作業内容:
スモウとキュベレーの女司祭をめぐる記事を、最後の文の後から書き継いでもらえますか?

記事:
--

ではもしスモウが男性なら? もしそうならスモウを大地母神とは認識しづらい。神話上においては、男神は母神とは呼ばれないものだからだ。

スモウが男性だとするなら、スモウはキュベレーに仕える者だと考えられる。つまりキュベレーの巫者だ。キュベレーの男性信奉者はみずからを聖なる儀式で完全去勢し、その後は女性の衣服をまとい社会的にも女性と見なされたらしい。

であるなら、仮にスモウが男性だとしたら「去勢によって女性に移行した」巫者、キュベレーの女司祭ではないか?という可能性が出てくる。偉大なる女神たちに仕える女司祭を古代ギリシャでは「蜂」と呼んだらしい、というのは先のページで述べた通り。キュベレーの女司祭もその例に漏れない

万が一スモウが完全去勢により男性から女性に移行した存在だとすれば、スモウはキュベレーの女司祭、即ち「蜂」ではないだろうか? スモウもまた「蜂の女神」と認識されるのではないか?

--

収集資料:
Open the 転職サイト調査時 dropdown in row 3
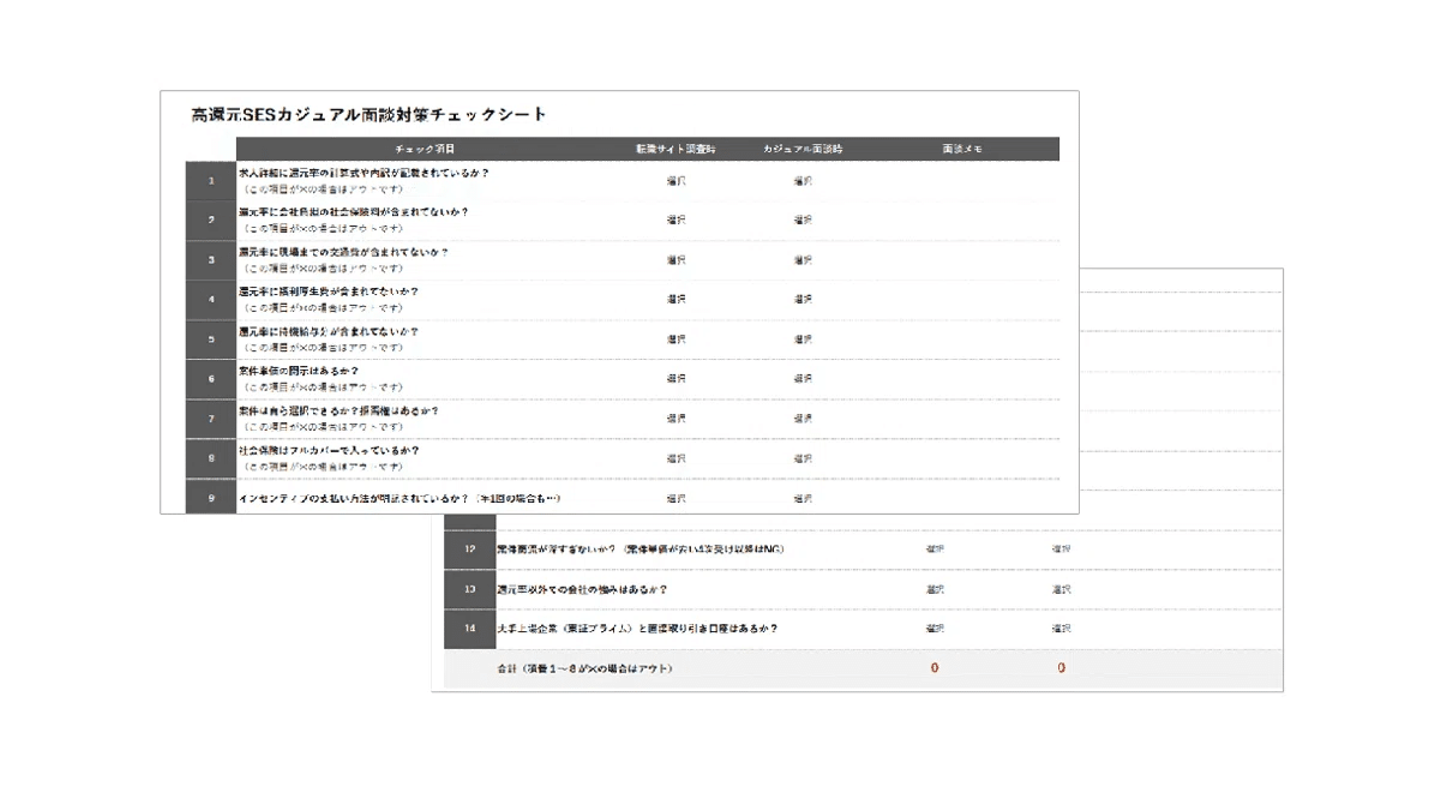676,260
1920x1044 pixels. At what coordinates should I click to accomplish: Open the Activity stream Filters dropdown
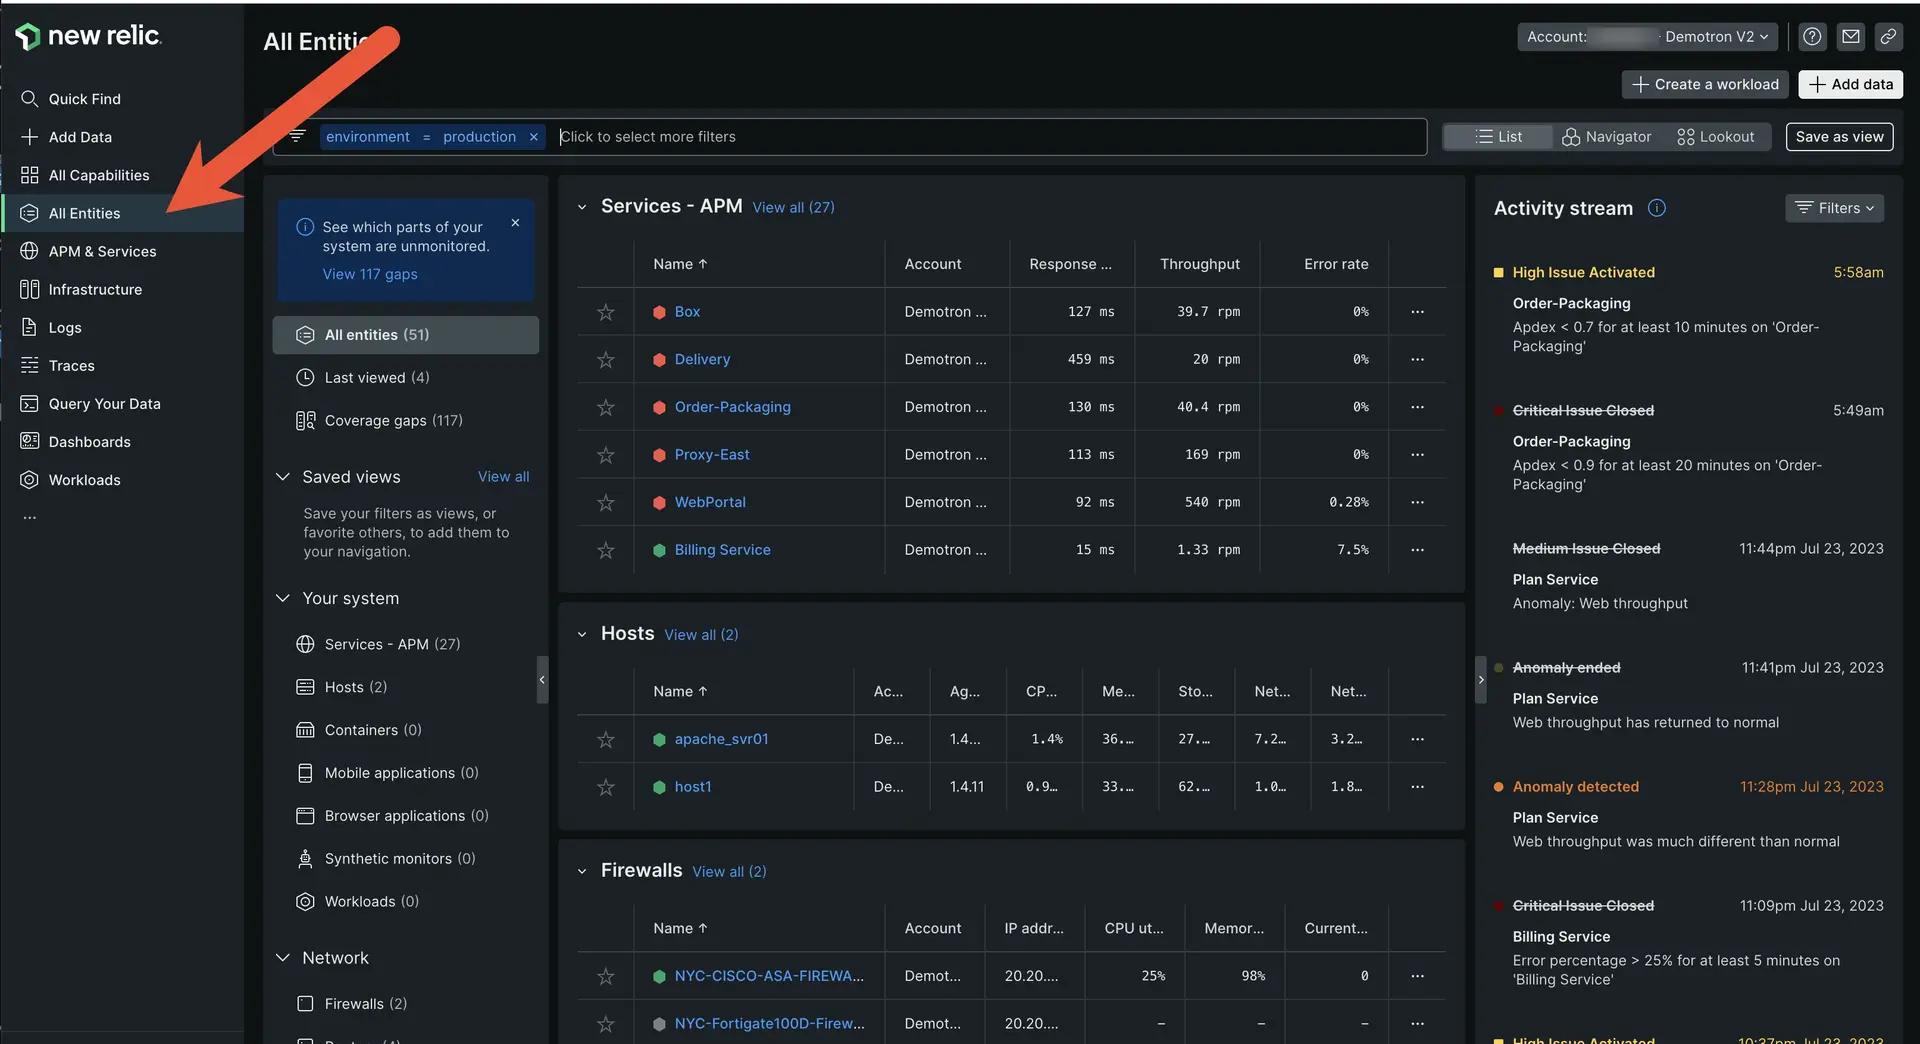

--

作業の回答:
となるとアノール・ロンドにはイナンナ系巫女クババ系巫女が同時にいたことになる。となればグウィネヴィアはイナンナ+クババな大地母神なのかもしれない


まあ、もし、の話である。雑談終わり。




参考サイト
太陽の光の恵み – DARK SOULS ダークソウル攻略Wiki
アルテミス – Wikipedia
キュベレー – Wikipedia
ク・バウ – Wikipedia
神統記/ヘシオドス/〔著〕 廣川洋一/訳 本・コミック : オンライン書店e-hon
【DARK SOULS REMASTERED】ダークソウルリマスターop
(暫定版)(翻訳) Knight Artorias(意訳)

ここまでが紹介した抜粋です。